A pocos meses de las elecciones del 1 de julio de 2018 y de la victoria de la coalición Juntos Haremos Historia liderada por Andrés Manuel López Obrador, el sistema político mexicano parece haber ingresado en una fase nueva que representa un interesante objeto de análisis desde la perspectiva la ciencia política. La baja competitividad de la contienda (53.1% de votos obtenidos por el candidato ganador con una ventaja del 30.9% sobre Anaya) marcaron un resultado claro y reconocido desde el inmediato por todas las fuerzas políticas, a diferencia de lo que sucedió en 2006 y en 2012. Morena se convirtió en la principal fuerza política siendo el partido más votado en las elecciones para la renovación del Congreso, alcanzando así la mayoría absoluta en la Cámara de Diputados y 58 de 129 integrantes del Senado de la República.

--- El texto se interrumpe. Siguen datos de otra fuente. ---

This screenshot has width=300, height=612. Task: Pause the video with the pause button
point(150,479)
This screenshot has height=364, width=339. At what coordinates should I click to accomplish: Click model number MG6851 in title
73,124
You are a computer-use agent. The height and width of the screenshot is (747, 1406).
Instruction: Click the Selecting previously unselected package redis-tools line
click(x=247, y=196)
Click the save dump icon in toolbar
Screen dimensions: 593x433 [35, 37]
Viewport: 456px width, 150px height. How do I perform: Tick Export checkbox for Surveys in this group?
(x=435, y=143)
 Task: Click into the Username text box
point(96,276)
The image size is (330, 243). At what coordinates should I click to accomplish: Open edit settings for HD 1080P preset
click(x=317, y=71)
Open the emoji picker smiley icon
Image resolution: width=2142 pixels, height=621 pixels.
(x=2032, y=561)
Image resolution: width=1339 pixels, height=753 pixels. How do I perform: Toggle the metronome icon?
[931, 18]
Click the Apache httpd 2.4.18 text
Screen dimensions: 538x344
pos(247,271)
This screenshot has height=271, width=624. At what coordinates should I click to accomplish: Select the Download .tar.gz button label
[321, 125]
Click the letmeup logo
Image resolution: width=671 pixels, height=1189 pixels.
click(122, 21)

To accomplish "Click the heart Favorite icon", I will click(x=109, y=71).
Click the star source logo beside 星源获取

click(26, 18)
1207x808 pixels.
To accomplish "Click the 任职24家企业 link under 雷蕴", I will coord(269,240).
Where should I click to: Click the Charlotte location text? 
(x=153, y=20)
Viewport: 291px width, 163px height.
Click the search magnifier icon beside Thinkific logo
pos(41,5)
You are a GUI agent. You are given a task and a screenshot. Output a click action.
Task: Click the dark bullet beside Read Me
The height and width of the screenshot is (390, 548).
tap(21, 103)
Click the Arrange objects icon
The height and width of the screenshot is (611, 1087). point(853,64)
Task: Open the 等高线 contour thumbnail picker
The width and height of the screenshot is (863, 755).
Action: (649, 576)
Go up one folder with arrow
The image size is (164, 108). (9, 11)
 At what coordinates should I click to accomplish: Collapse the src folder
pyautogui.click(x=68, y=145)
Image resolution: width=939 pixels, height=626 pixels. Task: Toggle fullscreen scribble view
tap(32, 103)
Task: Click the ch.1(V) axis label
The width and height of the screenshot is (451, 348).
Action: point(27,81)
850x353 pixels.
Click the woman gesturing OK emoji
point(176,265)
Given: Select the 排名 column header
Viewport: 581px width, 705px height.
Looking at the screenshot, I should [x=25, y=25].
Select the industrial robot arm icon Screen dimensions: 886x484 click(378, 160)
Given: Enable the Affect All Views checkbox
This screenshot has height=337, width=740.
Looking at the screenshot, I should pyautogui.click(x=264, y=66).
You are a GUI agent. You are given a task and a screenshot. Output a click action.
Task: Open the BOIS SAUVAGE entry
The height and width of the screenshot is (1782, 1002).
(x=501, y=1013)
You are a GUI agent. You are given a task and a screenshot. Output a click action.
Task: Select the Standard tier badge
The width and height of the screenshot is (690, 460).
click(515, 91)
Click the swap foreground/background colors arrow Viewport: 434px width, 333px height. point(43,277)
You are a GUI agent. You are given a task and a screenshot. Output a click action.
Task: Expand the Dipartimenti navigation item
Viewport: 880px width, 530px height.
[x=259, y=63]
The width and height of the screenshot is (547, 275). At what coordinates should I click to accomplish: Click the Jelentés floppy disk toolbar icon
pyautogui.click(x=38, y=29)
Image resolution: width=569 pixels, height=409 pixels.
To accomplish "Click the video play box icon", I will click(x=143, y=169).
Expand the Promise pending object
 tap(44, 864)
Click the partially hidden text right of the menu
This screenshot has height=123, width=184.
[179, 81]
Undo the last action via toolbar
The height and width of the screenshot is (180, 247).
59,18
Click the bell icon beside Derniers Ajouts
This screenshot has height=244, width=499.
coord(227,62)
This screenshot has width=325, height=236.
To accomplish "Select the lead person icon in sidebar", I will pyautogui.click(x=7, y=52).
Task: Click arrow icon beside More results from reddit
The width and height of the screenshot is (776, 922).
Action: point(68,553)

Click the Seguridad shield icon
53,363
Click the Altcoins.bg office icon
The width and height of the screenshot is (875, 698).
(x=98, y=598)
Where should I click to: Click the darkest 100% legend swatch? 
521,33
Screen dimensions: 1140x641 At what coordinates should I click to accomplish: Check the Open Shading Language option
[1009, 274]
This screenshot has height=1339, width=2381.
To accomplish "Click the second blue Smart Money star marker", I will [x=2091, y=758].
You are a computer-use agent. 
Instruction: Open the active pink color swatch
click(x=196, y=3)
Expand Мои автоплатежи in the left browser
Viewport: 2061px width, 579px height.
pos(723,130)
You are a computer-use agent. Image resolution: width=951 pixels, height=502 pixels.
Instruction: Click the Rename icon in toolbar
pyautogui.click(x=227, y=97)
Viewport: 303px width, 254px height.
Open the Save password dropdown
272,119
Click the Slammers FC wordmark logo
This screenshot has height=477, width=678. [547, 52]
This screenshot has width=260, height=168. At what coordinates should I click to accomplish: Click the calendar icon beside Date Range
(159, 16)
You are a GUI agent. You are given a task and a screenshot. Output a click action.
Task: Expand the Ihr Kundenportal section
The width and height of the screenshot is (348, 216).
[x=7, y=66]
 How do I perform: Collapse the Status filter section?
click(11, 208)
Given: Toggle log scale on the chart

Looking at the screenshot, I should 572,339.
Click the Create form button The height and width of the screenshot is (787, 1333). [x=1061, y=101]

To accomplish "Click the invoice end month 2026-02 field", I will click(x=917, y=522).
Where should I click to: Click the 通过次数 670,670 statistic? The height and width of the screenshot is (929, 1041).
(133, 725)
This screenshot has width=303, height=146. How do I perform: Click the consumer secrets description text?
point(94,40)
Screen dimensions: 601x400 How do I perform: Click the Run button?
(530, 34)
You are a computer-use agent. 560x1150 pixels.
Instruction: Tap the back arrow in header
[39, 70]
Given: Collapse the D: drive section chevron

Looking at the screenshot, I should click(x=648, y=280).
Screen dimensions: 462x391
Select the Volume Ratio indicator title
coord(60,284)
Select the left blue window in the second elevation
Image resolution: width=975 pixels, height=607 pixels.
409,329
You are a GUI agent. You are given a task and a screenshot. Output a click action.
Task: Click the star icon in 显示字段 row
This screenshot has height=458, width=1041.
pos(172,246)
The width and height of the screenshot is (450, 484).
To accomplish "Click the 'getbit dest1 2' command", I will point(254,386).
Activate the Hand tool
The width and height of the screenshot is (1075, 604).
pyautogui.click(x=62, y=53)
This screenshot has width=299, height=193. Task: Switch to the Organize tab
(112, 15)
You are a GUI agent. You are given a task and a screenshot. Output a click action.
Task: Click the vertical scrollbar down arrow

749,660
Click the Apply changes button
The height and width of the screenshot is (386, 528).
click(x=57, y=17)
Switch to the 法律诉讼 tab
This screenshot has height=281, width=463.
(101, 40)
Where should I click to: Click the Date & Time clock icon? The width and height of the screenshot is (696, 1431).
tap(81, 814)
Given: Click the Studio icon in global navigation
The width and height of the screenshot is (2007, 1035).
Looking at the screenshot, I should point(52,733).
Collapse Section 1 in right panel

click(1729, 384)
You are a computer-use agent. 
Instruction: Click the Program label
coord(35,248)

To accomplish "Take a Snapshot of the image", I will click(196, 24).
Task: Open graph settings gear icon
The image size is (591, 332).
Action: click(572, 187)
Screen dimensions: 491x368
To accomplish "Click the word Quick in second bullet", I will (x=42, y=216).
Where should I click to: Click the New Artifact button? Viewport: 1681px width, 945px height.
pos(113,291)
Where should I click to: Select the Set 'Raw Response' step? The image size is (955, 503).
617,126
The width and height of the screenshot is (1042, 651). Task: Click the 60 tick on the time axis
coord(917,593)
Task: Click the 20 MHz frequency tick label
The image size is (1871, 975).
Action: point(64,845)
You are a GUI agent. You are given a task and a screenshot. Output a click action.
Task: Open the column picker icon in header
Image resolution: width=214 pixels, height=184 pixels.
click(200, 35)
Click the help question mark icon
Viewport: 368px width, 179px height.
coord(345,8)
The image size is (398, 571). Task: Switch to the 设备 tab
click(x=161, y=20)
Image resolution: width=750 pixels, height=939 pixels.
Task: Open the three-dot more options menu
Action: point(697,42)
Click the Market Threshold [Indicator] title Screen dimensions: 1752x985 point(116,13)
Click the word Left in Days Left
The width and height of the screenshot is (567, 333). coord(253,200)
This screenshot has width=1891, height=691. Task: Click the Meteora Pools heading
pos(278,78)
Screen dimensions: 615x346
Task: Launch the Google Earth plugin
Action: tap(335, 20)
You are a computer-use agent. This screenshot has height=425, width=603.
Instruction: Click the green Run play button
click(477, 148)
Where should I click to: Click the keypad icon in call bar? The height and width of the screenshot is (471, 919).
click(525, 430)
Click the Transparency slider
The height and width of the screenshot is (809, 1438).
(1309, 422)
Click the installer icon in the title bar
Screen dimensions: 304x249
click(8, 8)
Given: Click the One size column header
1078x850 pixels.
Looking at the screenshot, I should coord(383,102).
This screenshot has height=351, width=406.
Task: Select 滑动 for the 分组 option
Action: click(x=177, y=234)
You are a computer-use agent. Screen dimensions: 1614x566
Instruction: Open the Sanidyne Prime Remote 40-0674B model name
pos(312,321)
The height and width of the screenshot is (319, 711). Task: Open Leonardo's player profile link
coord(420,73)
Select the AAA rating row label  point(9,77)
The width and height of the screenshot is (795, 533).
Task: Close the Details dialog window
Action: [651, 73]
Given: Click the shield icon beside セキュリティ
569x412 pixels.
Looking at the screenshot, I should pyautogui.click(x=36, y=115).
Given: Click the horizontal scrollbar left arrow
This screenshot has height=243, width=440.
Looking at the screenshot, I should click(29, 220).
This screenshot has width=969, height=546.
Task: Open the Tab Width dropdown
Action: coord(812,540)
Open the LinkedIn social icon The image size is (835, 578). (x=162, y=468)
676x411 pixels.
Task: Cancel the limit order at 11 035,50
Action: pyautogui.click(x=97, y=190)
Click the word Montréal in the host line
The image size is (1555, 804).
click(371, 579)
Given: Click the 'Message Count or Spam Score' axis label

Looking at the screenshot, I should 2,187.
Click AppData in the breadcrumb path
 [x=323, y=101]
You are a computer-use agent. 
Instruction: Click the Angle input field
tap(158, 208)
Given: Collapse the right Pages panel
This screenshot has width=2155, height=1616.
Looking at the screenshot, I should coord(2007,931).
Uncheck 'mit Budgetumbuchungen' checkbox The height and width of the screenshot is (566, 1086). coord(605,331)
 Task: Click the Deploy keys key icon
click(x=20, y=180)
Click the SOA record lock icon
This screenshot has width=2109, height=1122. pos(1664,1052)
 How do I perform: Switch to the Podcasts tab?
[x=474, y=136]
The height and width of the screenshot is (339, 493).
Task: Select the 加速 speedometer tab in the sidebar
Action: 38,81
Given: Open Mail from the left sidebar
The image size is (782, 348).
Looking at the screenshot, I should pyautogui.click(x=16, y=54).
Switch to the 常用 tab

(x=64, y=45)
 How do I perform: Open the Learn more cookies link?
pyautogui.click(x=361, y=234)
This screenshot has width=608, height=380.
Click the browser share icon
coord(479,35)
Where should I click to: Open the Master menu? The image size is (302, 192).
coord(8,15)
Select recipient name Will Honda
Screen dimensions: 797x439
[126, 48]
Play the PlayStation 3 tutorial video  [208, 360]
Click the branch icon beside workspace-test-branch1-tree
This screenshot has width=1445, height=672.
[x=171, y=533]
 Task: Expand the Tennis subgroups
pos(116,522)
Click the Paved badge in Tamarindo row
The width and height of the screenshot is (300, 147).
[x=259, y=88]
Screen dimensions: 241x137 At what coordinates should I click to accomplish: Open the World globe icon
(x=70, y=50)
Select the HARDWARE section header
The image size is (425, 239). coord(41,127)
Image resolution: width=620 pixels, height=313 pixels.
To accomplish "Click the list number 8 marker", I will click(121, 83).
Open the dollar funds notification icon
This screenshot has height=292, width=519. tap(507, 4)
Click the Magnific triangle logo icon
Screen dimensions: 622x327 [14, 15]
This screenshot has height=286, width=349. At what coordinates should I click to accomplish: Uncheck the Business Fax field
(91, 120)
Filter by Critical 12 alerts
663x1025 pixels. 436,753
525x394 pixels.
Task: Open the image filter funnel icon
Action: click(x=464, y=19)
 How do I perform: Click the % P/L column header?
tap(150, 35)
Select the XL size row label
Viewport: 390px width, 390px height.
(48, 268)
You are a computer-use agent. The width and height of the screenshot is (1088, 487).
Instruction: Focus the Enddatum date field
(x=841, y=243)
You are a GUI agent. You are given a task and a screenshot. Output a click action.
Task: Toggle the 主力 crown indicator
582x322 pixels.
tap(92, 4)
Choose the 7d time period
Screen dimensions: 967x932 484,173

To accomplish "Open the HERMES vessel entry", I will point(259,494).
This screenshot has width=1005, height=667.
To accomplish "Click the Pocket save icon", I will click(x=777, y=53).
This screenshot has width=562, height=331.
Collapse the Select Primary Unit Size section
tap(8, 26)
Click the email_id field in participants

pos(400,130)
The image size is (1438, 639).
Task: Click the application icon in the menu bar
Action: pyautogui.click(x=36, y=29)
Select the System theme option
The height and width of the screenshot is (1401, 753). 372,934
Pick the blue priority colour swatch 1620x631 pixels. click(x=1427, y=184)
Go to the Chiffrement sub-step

A los datos nacionales se suman los resultados locales, donde Morena ganó 5 de las 9 gubernaturas renovadas en el proceso electoral 2018, alcanzó la mayoría absoluta en 8 congresos locales y se convirtió en la bancada de mayoría relativa en otros 9. En virtud de estos datos, varios analistas han definido a Morena como un nuevo partido hegemónico (Sartori, 1964): una hipótesis sugestiva que sin duda necesita ser validada en el largo plazo. Un elemento fundamental para validar dicha hipótesis consiste en observar a los partidos actualmente situados en la oposición. El comportamiento de PAN, PRI, PRD, Movimiento Ciudadano y Partido Verde se ha caracterizado, desde julio hasta la fecha, por una cantidad limitada de momentos unitarios y, en general, por estrategias competitivas, donde cada uno actúa con el objetivo de acaparar el 47% del electorado que no votó por López Obrador. Esta competencia sumada a la creación de nuevos partidos políticos (106 organizaciones han solicitado registrarse como partido ante el Instituto Nacional Electoral) parecen indicar un escenario distinto, de democratización cumplida, donde la democracia adquiere cada vez más el sentido de una competencia electoral (Schumpeter, 1942) abierta y competitiva en la que toda organización puede participar para ganar el acceso a los cargos públicos.